Ce qui se joue aujourd’hui dépasse la Palestine. La reconnaissance n’est plus un simple geste moral, mais un test de crédibilité pour le système international. Elle réordonne l’agenda, rebat la carte des alliances et force les puissances à choisir entre la rhétorique du droit et la pratique du rapport de force. Si l’Europe et la France parviennent à transformer cette impulsion en stratégie, alors la solution à deux États pourrait redevenir opératoire.
Le marché unique européen, souvent perçu comme un instrument économique, peut devenir un outil géopolitique. En conditionnant ses avantages au respect des droits humains et du droit international, il imposerait une logique d’équilibre là où règne l’asymétrie.
Ainsi, la reconnaissance de l’État palestinien ne doit pas être un aboutissement, mais un début : celui d’une souveraineté à construire, d’un État à consolider et d’un ordre international à refonder autour du droit et de la dignité humaine.
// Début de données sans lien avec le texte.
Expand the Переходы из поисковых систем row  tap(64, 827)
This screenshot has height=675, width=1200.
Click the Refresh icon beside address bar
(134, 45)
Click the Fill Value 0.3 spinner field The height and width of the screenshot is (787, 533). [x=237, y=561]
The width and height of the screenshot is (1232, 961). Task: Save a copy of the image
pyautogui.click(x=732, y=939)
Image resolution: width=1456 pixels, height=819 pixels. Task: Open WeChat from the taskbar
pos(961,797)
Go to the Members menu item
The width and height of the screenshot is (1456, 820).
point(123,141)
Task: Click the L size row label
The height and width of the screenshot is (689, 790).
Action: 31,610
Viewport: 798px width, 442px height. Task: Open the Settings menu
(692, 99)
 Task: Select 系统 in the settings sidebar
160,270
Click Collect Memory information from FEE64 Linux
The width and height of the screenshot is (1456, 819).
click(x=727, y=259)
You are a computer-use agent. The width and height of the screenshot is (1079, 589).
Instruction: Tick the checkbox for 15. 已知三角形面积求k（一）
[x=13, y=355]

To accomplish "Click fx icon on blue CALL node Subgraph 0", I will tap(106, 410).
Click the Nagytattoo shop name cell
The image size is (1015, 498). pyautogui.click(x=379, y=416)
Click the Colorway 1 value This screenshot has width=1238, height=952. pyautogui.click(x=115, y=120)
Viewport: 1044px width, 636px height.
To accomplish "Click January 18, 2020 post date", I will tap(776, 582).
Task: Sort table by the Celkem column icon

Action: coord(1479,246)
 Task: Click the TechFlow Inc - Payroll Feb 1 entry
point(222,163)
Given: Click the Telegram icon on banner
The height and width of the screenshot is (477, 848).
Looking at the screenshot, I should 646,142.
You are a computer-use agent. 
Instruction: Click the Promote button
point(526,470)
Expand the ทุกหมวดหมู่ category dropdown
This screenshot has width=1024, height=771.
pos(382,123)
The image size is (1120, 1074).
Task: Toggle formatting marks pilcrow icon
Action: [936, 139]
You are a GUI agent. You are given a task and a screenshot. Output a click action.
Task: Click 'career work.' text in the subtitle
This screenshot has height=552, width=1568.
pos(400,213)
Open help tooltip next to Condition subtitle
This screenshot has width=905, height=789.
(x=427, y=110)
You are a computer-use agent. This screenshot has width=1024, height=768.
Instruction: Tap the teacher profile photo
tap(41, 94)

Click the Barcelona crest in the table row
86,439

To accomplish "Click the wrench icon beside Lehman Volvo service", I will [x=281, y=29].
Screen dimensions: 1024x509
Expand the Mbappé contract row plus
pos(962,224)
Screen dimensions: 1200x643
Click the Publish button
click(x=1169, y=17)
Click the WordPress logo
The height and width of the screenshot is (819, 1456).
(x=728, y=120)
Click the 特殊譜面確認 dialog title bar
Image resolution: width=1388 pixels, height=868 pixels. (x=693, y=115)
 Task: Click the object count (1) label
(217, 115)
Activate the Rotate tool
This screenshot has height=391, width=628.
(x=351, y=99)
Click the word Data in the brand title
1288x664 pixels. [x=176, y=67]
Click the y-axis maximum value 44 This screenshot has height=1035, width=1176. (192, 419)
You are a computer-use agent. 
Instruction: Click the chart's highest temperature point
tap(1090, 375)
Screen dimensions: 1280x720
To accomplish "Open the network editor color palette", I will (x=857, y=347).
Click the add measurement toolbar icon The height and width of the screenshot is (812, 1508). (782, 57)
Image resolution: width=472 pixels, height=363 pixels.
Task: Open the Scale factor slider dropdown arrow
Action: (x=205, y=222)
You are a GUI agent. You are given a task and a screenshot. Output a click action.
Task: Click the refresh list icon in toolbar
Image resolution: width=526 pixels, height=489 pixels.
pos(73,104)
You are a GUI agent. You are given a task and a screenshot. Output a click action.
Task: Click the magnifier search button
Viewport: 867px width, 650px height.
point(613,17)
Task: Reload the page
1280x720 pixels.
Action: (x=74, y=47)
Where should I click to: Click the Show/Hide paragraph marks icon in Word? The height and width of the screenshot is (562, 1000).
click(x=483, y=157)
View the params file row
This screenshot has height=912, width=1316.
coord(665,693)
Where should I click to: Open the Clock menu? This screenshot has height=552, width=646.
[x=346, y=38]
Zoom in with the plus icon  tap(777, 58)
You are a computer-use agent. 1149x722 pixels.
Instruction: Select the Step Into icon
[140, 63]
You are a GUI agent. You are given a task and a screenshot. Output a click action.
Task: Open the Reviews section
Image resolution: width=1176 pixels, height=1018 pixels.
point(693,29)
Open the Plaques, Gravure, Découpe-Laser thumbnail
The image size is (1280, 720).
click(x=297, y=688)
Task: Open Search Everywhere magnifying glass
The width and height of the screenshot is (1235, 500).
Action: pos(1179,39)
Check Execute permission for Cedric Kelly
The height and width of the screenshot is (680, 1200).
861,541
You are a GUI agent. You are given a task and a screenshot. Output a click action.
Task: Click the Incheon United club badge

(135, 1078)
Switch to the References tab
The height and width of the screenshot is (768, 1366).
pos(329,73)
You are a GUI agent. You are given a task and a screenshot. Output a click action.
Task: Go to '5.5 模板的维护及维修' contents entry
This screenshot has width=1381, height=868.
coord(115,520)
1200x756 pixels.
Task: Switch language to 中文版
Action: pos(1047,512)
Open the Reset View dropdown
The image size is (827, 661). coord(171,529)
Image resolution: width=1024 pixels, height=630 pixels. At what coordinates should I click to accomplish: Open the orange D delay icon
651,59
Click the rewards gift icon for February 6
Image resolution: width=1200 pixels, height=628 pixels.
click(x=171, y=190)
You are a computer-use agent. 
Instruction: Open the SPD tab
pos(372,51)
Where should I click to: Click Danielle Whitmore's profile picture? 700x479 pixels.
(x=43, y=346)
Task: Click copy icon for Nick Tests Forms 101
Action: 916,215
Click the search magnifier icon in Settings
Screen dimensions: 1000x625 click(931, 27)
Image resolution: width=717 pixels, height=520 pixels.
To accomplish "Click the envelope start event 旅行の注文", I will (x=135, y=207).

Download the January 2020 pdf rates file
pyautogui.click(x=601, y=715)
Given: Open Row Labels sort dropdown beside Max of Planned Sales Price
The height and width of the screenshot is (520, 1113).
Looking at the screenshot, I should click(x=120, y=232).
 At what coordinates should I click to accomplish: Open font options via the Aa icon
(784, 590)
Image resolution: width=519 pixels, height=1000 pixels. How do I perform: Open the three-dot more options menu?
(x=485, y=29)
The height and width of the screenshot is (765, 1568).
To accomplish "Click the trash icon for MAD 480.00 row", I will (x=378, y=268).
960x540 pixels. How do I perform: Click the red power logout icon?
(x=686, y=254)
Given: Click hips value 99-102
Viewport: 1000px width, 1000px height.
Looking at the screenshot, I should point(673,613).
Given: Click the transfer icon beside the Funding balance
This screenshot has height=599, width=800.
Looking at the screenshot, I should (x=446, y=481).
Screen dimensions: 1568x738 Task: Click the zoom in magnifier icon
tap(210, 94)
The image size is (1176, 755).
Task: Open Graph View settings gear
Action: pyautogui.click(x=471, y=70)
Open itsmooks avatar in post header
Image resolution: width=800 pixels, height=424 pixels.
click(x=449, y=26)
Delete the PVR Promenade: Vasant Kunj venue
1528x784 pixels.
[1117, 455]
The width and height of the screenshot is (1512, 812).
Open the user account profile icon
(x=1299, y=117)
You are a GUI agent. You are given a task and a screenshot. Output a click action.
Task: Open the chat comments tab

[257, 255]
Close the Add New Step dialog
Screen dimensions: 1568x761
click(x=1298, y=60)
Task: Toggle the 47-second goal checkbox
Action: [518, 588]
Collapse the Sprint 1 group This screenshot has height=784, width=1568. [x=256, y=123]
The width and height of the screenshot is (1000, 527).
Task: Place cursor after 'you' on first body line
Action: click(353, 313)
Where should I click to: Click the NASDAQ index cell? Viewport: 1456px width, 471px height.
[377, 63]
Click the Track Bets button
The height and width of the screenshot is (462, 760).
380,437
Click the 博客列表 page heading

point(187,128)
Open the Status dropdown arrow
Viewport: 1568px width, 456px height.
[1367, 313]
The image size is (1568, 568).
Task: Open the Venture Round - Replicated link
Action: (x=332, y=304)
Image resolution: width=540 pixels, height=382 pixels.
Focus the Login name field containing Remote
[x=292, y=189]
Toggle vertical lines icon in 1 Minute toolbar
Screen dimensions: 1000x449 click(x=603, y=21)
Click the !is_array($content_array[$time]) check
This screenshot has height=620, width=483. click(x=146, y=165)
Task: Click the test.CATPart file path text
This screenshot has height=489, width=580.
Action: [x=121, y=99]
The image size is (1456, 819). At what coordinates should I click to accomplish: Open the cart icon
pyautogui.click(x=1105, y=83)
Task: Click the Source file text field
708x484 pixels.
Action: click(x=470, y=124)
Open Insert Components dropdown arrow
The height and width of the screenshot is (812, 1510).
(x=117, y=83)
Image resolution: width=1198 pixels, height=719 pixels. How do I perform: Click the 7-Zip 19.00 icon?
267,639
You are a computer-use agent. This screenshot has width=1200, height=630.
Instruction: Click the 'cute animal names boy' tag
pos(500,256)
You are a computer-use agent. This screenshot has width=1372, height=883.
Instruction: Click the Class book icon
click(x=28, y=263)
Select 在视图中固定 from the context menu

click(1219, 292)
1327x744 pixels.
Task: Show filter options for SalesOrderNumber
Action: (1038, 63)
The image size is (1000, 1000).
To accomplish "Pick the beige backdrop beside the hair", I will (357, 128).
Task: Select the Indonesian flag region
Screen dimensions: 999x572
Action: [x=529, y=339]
Comme le rappelait le juriste tunisien Yadh Ben Achour, « le droit n’est pas seulement un instrument, il est la voix par laquelle l’humanité cherche à échapper à la souffrance ». La reconnaissance de la Palestine, si elle s’accompagne d’actes concrets, pourrait enfin redonner un sens à cette voix.
Notes
[1] Killing members of the group (1) – Causing serious bodily or mental harm to members of the group (2) – Deliberately inflicting on the group conditions of life calculated to bring about its physical destruction in whole or in part (3) – Imposing measures intended to prevent births within the group (4) – Forcibly transferring children of the group to another group (5 — not observed for Israel).
[2] Israeli Plan: A project aimed at connecting the Ma’ale Adumim settlement to East Jerusalem through the construction of thousands of housing units and infrastructure in a strategic area of the West Bank. [Source: France Diplomatie]
[3] Camp David Accords (1978–1979): Established peace between Egypt and Israel, leading to Israel’s withdrawal from the Sinai Peninsula in exchange for Egypt’s recognition of Israel — marking the first peace agreement between an Arab state and Israel.